Langkah itu diawali dengan penandatanganan Implementation Agreement on Student Research Collaboration antara kedua institusi pada 4 September 2026 di Co-Working Space Poltekpar Makassar. Kesepakatan tersebut menjadi dasar pengembangan penelitian bersama mahasiswa di bidang pariwisata, perhotelan, seni kuliner dan bidang terkait.
Perjanjian ditandatangani Direktur Poltekpar Makassar, Dr. Herry Rachmat Widjaja, dan Yo Nonaka, Ph.D., dari Faculty of Policy Management, Keio University.
Bagi mahasiswa, kerja sama ini menawarkan sesuatu yang lebih dari sekadar pengalaman akademik. Mereka mendapat kesempatan membentuk tim riset lintas negara, menyusun topik penelitian bersama, mengikuti research workshop, melakukan penelitian lapangan dan mempresentasikan hasilnya.
“Melalui kolaborasi ini, mahasiswa mendapatkan kesempatan untuk belajar bersama, bertukar perspektif, sekaligus mengembangkan kemampuan penelitian dalam lingkungan akademik yang berbeda,” kata Herry.

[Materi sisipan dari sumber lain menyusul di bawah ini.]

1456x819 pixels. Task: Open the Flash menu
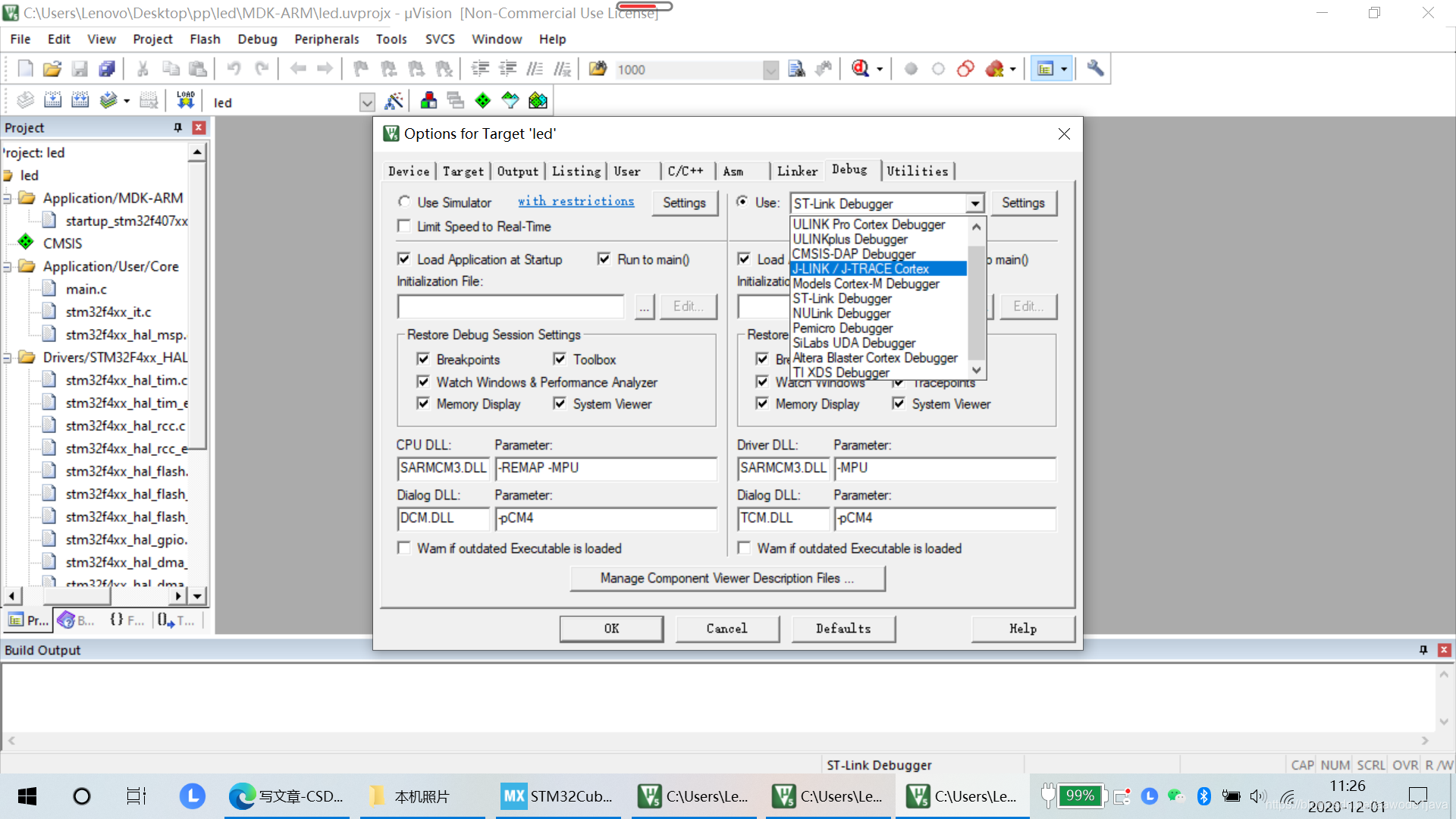click(x=205, y=39)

Kerja sama tersebut kemudian diwujudkan melalui program Fieldwork Project in Indonesia for Mutual Understanding pada 4–7 September. Enam mahasiswa dan dua dosen Keio University bergabung dengan mahasiswa Poltekpar Makassar dalam rangkaian kegiatan akademik dan pertukaran budaya.
Setelah kunjungan kampus, presentasi budaya dan koordinasi penelitian, para mahasiswa turun ke Desa Lakkang pada 5–6 September. Di sana, mereka melakukan penelitian lapangan berdasarkan tema yang telah ditentukan oleh masing-masing kelompok.
Pengalaman itu menjadi bagian penting dari proses belajar. Pariwisata tidak hanya dipelajari melalui teori atau data, tetapi juga melalui interaksi langsung dengan masyarakat dan lingkungan tempat sebuah destinasi berkembang.
Para peserta juga mengikuti Educational Trip untuk mengenal lebih dekat budaya dan kehidupan masyarakat Makassar.
Rangkaian kegiatan berakhir dengan presentasi hasil penelitian pada 7 September di Poltekpar Makassar. Para mahasiswa memaparkan temuan mereka sekaligus bertukar pandangan dengan rekan-rekan dari institusi mitra.
Perjanjian kerja sama tersebut berlaku selama satu tahun sejak penandatanganan. Kedua institusi berharap kolaborasi dapat berlanjut melalui penelitian dan kegiatan akademik lainnya.
Bagi Poltekpar Makassar dan Keio University, kerja sama ini pada akhirnya bukan hanya tentang mempertemukan dua institusi pendidikan. Ia juga menjadi ruang bagi mahasiswa Indonesia dan Jepang untuk memahami pariwisata melalui pengalaman, budaya dan perspektif yang berbeda.